Perkembangan APBD Jawa Tengah
Kinerja APBD konsolidasi 36 pemerintah daerah menunjukkan kondisi fiskal yang relatif sehat dengan ruang ekspansi yang cukup besar:
Pendapatan daerah mencapai Rp17,24 triliun didukung oleh:
- PAD Rp3,41 triliun (8,37% target)
- Pendapatan transfer Rp13,83 triliun (22,67% target)
Belanja daerah tercatat sebesar Rp6,81 Triliun yang didominasi oleh:
- Belanja operasi Rp6,16 triliun (7,57%)
- Belanja modal Rp25,46 miliar (0,27%)
Hingga akhir Februari 2026, APBD mencatat surplus sebesar Rp10,44 triliun dan SiLPA mencapai Rp10,58 triliun.
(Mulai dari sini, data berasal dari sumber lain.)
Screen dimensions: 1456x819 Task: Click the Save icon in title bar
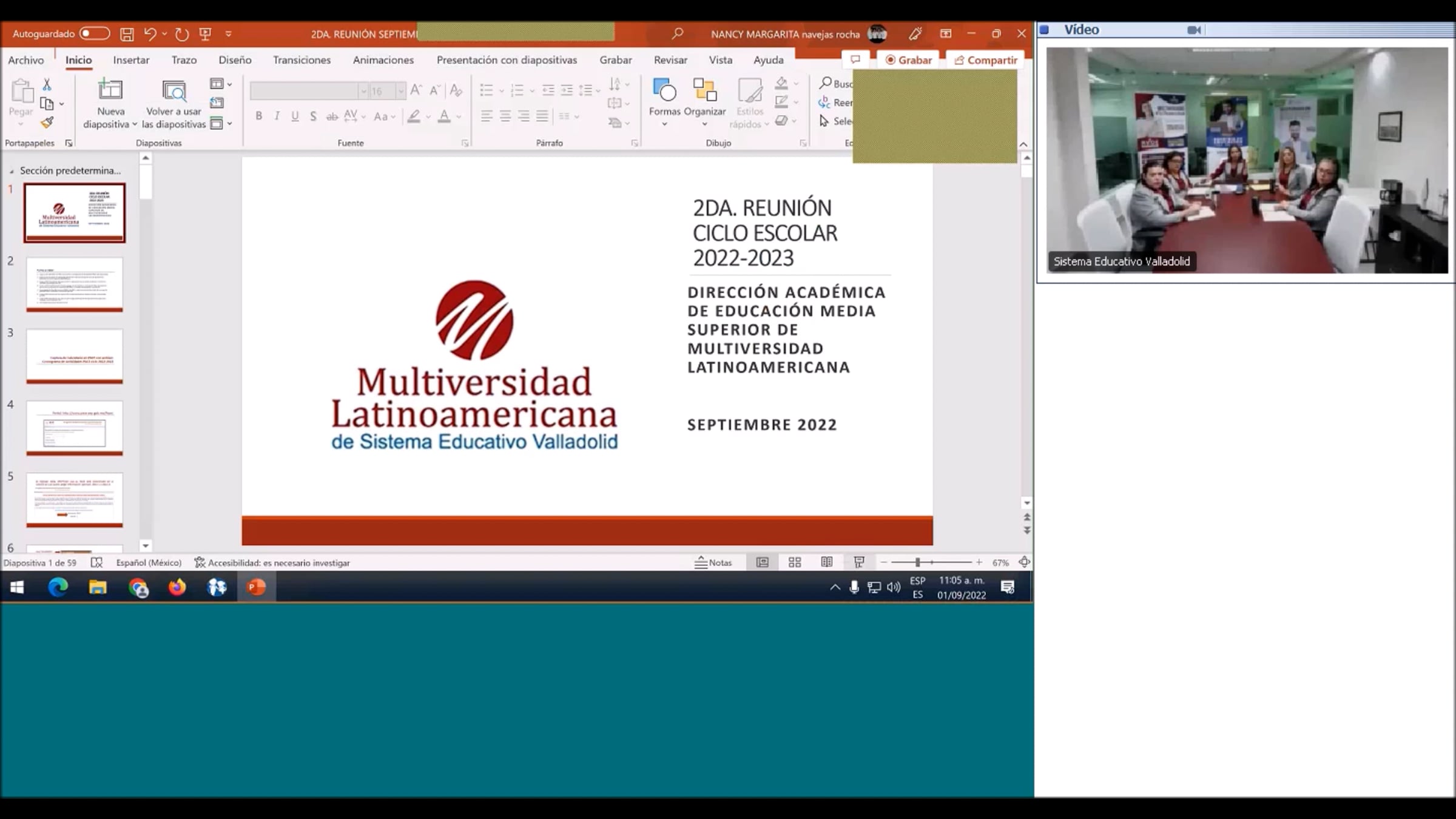coord(126,34)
Kondisi ini mencerminkan masih besarnya ruang fiskal yang dapat dimanfaatkan daerah untuk percepatan belanja pada periode berikutnya.
Pembayaran THR ASN
Menjelang Hari Raya Idulfitri, pemerintah pusat dan daerah telah mengalokasikan serta menyalurkan Tunjangan Hari Raya (THR) bagi Aparatur Sipil Negara (ASN).
Pemberian THR ini merupakan bentuk apresiasi atas dedikasi dan pengabdian ASN dalam memberikan pelayanan publik. Selain itu, THR juga berperan sebagai stimulus fiskal untuk meningkatkan daya beli masyarakat, sekaligus mendorong kinerja serta memotivasi ASN dalam meningkatkan produktivitas dan kualitas layanan.
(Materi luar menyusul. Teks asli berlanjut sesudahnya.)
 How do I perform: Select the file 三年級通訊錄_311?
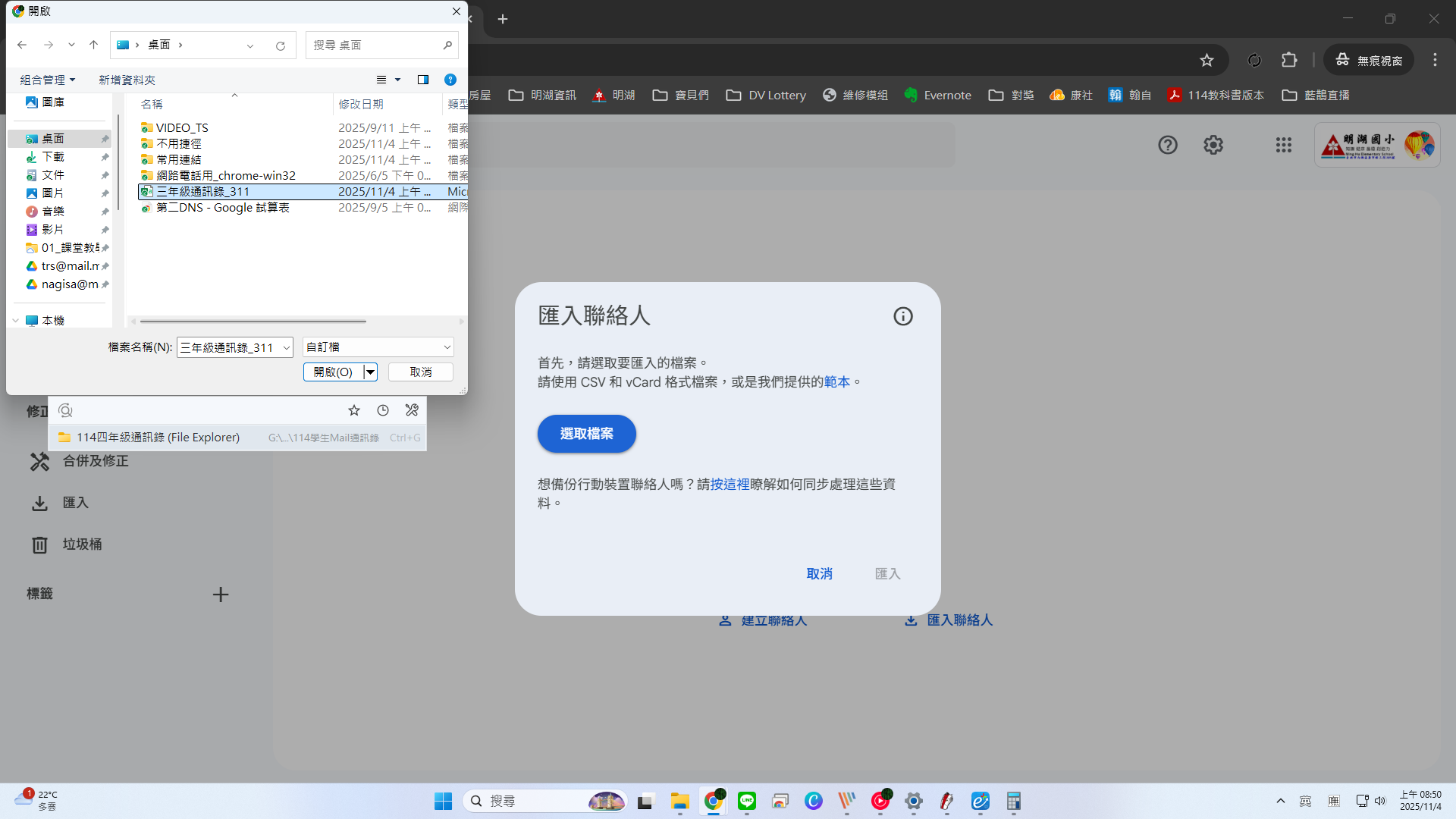point(202,192)
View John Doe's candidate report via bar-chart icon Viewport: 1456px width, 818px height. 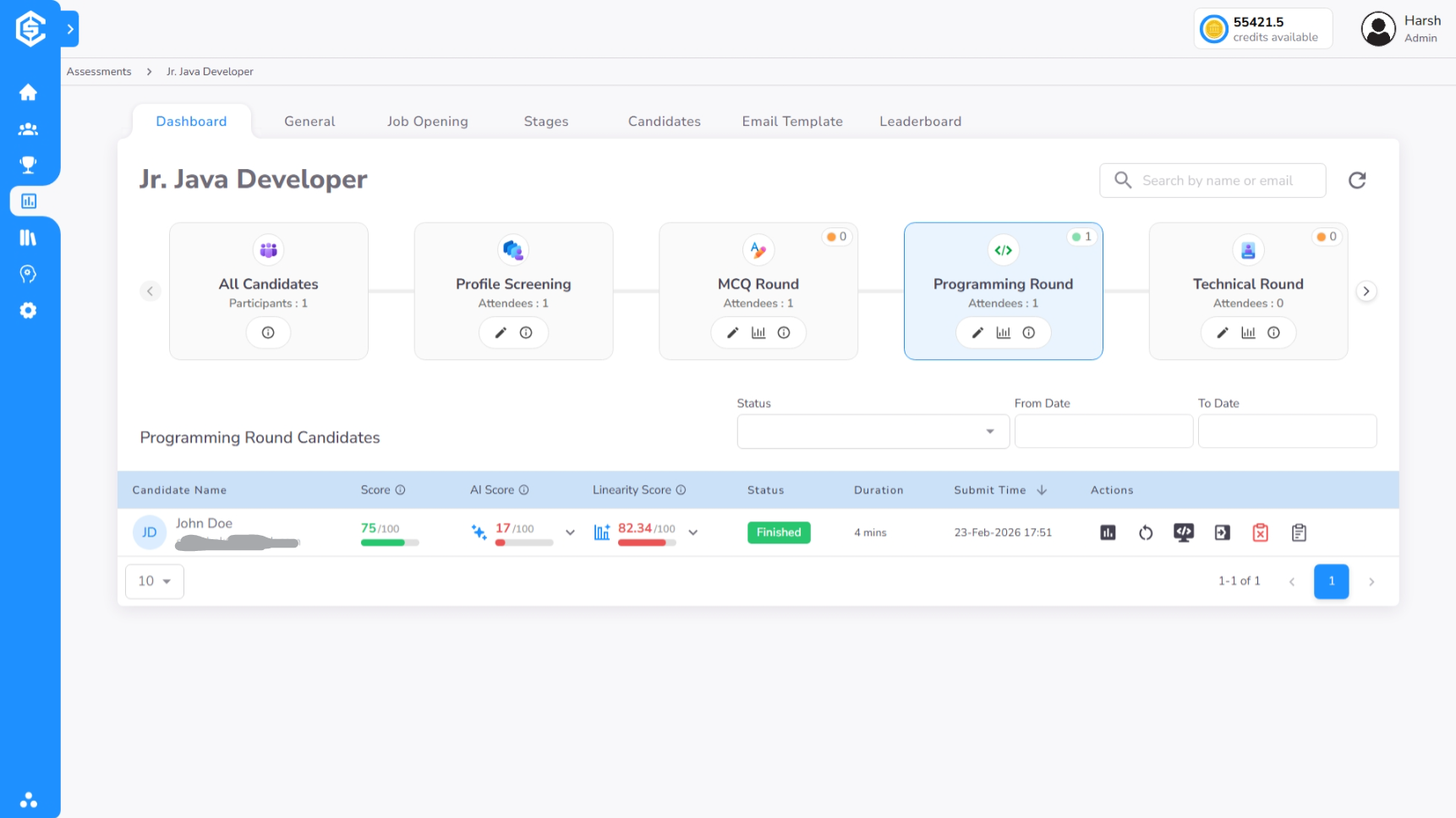(x=1108, y=532)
“Di Provinsi Jawa Tengah, THR bagi ASN pusat telah disalurkan sebesar Rp987,66 miliar kepada 158.596 penerima. Sementara itu, THR bagi ASN daerah telah terealisasi sebesar Rp2,00 triliun kepada 423.080 penerima yang tersebar pada 36 pemerintah daerah,” sebutnya.
Penyaluran Pembiayaan UMKM
Penyaluran pembiayaan terus menjadi instrumen penting dalam menjaga aktivitas ekonomi masyarakat. KUR tersalurkan secara luas dengan penyaluran sebesar Rp8,41 triliun untuk 155.808 debitur, meningkat 11,33% yoy dengan distribusi terbesar di Kabupaten Pati.
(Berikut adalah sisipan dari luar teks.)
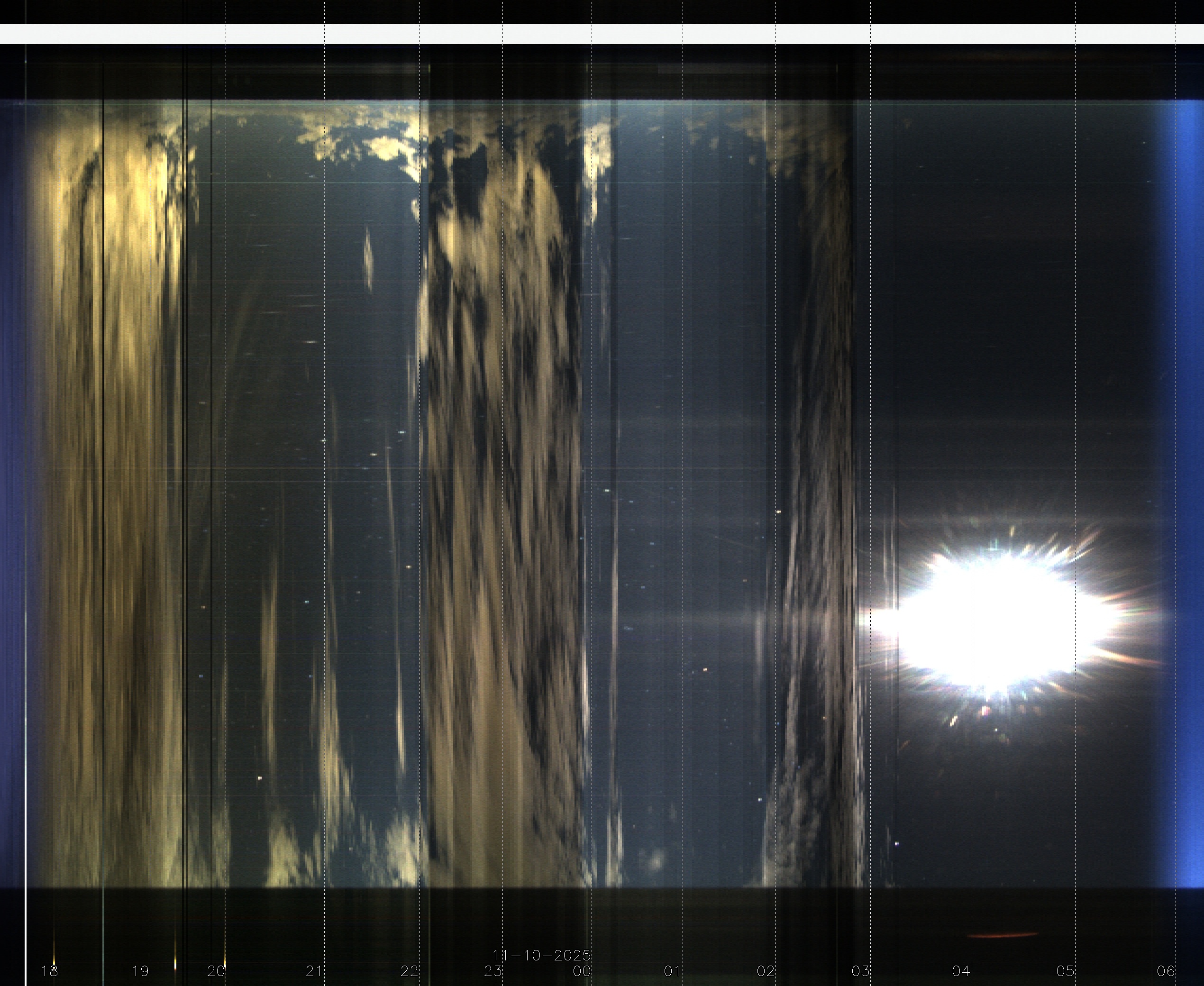
Task: Click the 06 hour label
Action: click(x=1166, y=971)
UMi juga tersalurkan sebesar Rp256,65 miliar untuk 47.012 debitur, meningkat signifikan yaitu 93,96% dengan konsentrasi tertinggi di Kabupaten Pekalongan. Pembiayaan KUR dan UMi memiliki peran dalam menjaga keberlangsungan usaha mikro dan kecil serta memperkuat basis ekonomi kerakyatan di daerah.